If you are planning to add a new bathroom to your basement, or the basement of a house you are planning to purchase than there are specific requirements you need to be aware of. One problem is how to tap in to the water supply. A bigger challenge involves draining the waste water. Why? Because upstairs toilets have gravity assisted drainage, but depending on the level of your sewer line, a basement toilet might be trying to flush waste against the force of gravity.
Common Basement Plumbing Problems
A common basement plumbing problem can easily illustrate my point. A couple wants to buy an old house, and wants to add a bathroom to the basement.

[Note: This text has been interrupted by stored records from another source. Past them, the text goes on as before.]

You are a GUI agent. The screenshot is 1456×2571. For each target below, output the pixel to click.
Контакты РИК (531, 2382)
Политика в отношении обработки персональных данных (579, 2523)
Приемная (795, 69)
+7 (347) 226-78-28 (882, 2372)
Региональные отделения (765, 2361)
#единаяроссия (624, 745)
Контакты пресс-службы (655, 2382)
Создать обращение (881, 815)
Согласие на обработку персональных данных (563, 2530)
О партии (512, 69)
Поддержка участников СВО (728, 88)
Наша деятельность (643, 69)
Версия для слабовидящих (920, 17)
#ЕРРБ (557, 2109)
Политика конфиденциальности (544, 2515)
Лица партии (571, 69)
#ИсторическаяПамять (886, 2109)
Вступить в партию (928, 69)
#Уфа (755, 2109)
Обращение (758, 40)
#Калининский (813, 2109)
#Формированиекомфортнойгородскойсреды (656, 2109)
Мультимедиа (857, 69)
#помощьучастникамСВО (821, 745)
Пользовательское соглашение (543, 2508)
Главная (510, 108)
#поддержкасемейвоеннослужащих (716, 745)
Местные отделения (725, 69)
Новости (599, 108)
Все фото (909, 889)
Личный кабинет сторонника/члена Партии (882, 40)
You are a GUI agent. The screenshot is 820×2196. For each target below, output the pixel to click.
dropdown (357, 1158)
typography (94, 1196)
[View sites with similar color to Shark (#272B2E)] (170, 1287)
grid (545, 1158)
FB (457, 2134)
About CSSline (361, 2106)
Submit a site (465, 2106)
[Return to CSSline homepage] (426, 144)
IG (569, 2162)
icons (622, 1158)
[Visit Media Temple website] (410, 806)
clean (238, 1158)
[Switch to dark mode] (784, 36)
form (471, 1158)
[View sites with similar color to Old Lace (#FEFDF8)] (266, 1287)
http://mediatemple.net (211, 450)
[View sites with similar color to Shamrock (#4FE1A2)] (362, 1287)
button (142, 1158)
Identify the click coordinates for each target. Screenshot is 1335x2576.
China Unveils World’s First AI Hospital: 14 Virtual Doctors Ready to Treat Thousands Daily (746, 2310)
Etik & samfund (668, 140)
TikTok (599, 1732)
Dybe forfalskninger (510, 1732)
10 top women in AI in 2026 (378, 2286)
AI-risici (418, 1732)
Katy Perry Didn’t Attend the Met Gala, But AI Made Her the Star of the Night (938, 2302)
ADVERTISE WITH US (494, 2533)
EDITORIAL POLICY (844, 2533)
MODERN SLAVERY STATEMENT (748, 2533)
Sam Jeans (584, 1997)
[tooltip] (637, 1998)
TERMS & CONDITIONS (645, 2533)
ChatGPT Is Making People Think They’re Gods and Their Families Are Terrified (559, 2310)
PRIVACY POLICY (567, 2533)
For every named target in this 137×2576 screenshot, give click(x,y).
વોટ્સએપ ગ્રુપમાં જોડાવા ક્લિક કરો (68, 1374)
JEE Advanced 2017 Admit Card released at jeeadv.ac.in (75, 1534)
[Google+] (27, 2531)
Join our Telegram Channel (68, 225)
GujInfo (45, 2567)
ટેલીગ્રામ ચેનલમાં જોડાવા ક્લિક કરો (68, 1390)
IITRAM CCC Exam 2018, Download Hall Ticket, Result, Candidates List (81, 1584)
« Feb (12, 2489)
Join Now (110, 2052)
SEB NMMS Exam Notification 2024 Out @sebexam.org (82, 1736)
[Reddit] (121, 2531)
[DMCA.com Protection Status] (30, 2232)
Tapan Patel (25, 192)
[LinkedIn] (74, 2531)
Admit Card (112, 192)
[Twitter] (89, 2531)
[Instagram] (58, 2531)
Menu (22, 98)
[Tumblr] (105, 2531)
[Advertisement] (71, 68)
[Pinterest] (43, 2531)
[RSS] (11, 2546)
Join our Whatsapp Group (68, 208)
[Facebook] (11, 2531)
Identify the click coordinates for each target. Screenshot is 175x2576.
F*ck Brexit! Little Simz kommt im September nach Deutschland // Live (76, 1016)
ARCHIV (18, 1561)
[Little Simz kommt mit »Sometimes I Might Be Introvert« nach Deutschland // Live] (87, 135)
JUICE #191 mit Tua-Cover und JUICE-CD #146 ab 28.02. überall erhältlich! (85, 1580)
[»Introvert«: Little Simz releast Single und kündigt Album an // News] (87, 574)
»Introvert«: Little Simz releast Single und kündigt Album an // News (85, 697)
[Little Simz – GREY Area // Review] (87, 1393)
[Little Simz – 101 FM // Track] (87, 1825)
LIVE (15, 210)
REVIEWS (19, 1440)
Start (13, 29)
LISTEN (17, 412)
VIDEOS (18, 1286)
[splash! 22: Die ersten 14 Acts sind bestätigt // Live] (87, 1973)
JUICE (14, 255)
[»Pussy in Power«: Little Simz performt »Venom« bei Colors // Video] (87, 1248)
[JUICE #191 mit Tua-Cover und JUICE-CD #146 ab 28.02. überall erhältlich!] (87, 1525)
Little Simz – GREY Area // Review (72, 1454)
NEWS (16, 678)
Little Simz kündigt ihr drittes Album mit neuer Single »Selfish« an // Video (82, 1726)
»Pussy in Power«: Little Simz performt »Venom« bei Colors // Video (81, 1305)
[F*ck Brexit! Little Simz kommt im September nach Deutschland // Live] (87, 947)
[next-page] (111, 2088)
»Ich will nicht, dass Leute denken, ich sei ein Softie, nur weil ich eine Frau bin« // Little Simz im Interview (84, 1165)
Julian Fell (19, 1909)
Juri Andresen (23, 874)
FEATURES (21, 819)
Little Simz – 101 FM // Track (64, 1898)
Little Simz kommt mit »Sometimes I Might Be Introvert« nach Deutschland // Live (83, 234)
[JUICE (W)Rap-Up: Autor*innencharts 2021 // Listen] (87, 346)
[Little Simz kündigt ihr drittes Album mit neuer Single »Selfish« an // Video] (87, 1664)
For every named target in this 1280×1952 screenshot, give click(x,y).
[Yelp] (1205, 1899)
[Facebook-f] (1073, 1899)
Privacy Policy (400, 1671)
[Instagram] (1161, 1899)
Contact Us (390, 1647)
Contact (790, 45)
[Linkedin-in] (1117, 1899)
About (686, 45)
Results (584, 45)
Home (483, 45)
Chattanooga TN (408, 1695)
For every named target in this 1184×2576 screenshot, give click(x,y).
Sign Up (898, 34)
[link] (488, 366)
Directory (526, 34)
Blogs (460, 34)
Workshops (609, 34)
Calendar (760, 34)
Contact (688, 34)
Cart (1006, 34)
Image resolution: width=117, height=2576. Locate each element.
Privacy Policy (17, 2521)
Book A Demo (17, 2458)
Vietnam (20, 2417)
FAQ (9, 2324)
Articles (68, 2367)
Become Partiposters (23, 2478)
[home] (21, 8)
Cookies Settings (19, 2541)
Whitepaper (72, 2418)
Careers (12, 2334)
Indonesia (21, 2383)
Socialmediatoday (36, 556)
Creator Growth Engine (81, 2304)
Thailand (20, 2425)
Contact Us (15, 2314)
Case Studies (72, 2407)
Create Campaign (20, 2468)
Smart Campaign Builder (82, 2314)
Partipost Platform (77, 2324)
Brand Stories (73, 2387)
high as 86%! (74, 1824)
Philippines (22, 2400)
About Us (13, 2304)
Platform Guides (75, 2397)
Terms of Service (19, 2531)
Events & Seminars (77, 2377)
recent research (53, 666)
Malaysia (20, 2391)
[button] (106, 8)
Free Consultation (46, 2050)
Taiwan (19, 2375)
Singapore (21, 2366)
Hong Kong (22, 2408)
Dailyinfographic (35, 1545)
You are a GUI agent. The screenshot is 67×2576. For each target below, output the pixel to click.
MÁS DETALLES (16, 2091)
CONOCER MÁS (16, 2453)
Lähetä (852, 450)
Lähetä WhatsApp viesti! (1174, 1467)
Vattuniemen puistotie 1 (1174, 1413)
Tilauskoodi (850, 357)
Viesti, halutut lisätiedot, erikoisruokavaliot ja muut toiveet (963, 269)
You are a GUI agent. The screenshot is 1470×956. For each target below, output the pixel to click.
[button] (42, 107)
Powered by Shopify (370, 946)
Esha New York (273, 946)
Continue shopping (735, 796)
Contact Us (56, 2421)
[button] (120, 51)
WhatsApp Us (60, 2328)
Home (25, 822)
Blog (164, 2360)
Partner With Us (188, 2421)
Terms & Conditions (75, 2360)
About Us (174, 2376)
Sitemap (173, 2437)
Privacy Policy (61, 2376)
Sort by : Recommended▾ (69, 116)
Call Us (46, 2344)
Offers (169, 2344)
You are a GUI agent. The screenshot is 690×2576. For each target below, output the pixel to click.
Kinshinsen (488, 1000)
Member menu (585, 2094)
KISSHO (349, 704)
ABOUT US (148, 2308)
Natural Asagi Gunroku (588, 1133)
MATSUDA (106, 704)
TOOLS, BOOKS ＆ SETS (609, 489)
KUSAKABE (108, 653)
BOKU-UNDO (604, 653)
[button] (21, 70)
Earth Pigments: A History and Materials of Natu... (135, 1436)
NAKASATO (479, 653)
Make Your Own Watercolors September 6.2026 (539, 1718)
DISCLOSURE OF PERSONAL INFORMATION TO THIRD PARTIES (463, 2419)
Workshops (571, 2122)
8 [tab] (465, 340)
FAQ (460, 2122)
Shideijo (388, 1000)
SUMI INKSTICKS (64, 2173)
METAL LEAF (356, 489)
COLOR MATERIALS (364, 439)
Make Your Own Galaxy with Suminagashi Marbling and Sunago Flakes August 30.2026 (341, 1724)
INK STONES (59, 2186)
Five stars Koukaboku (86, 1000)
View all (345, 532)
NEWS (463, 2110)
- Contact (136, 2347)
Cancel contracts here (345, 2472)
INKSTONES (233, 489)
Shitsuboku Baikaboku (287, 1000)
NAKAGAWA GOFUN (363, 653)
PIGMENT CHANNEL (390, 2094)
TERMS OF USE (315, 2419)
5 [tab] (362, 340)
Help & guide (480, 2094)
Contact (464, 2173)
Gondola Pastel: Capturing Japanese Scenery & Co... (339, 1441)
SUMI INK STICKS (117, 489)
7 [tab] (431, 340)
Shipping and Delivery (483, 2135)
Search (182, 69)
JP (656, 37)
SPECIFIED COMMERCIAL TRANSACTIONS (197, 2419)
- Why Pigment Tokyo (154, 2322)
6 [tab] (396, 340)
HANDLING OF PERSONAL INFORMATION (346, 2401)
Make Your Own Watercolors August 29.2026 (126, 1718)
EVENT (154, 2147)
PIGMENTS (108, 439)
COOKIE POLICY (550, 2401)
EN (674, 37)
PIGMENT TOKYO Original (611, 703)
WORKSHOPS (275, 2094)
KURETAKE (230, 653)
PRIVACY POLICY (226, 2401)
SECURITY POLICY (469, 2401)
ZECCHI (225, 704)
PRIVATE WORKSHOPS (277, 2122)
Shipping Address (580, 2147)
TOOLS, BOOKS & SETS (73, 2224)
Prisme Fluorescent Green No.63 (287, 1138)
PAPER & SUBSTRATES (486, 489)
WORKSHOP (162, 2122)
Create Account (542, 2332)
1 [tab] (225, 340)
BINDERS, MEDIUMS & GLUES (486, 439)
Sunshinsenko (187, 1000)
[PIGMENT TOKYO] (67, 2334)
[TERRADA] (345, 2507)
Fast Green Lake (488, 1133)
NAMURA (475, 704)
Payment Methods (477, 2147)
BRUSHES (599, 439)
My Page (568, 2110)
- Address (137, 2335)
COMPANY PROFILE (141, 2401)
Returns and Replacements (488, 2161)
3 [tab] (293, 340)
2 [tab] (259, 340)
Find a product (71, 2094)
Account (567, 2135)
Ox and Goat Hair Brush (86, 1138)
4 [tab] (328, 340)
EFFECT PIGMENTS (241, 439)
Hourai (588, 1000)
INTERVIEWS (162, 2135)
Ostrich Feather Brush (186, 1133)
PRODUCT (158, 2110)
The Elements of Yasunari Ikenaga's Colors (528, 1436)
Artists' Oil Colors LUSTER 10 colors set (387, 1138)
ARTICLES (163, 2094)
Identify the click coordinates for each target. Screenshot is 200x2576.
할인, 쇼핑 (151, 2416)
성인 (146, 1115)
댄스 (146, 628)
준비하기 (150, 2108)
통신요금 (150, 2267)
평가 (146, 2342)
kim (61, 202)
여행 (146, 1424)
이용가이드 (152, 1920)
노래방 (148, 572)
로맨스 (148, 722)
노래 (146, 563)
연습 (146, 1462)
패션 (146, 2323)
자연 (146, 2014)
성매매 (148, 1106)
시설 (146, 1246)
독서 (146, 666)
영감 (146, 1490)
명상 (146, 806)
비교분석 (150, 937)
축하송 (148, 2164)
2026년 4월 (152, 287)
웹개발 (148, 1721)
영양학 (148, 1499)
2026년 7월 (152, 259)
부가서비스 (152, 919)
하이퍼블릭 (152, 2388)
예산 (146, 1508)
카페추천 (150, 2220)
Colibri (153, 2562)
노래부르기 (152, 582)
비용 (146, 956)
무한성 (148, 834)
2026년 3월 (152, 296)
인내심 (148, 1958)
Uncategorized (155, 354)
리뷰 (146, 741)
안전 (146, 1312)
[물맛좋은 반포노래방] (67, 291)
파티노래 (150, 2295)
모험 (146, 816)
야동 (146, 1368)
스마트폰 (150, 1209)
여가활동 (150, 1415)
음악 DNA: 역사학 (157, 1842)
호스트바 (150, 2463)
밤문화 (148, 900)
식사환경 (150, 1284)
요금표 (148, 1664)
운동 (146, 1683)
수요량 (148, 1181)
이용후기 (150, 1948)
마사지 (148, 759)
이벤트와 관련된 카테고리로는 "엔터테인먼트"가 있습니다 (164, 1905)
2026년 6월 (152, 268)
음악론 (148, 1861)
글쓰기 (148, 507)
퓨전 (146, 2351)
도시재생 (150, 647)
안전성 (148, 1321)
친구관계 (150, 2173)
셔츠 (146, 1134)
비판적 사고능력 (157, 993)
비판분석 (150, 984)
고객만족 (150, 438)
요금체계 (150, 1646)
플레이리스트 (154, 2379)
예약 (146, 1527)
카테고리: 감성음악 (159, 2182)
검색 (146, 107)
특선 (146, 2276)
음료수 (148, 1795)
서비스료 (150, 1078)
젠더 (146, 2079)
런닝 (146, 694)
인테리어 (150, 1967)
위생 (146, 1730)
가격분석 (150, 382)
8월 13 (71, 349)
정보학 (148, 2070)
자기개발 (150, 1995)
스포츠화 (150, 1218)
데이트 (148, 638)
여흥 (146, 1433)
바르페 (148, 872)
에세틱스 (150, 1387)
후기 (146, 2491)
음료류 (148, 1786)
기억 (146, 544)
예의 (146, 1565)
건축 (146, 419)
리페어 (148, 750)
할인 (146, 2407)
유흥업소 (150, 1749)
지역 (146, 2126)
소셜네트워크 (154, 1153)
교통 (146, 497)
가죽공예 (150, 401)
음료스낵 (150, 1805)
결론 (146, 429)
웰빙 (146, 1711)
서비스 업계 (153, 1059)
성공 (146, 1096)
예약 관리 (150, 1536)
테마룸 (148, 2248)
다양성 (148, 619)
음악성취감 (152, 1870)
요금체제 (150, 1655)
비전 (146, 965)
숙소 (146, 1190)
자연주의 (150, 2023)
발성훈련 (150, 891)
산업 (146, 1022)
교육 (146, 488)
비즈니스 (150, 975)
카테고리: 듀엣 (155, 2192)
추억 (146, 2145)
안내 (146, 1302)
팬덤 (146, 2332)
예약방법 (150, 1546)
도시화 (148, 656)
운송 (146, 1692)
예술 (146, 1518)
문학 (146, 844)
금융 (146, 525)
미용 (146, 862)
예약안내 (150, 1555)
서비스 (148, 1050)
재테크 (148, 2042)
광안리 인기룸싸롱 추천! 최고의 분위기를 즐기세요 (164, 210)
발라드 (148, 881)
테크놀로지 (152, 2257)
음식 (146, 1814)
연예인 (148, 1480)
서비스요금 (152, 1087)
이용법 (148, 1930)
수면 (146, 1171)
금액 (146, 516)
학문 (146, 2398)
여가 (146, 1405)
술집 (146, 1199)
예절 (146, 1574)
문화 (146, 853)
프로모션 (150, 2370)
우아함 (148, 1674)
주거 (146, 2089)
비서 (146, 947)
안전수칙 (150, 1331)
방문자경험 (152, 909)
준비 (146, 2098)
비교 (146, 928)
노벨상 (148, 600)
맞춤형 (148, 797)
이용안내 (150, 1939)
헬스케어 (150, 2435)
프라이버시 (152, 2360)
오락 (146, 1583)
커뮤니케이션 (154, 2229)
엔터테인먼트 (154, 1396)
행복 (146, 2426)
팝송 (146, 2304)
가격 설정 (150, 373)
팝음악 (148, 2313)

First they need to check the level of the sewer line to know how much the toilet addition is going to cost them. If the main drain is below floor level then well and good. The toilet will clear with the help of gravity just like any other toilet in the house.
Let’s suppose, however, that the house’s sewer line is higher than the basement floor. Now, gravity won’t help clear the bowl. There are two major options. You might want to go with a sewer ejector pump. This will require one 4″ main drain, plus the pump setup, all told an extra 1,000-1,500 dollars to your installation.
Another creative way to allow toilet to flush against the force of gravity problem is a nifty appliance called the “upflush toilet.” This ingenious device, which does just what it says, was invented by Larry Sturm an ingenious plumber Pa plumber.
Larry was the number one plumber in his plumbing school. Subsequently he developed a knack for solving touch plumbing problems.Today Larry is a registered master plumber, and other plumbers often seek out his advice. Larry’s solution to the problem of flushing a basement toilet against gravity was to invent the upflush toilet. The device is expensive, however it works and has a long life span. Larry personally supervises the sale of his product, which can be found on the web.
Another solution for emptying the contents of a basement toilet against gravity is the basement mini septic tank. A small tank can be installed underneath or in the concrete, and hooked to the sewer ejection pump. It is a troublesome solution because it involves breaking up part of the concrete floor. However, it works, and it is even possible to drain the sink and basement shower into the same tank.
Basement plumbing installation has unique problems, but with multiple solutions. A family wishing to install a basement toilet should do a careful examination, and then chose the basement toilet mechanism which is right for your home.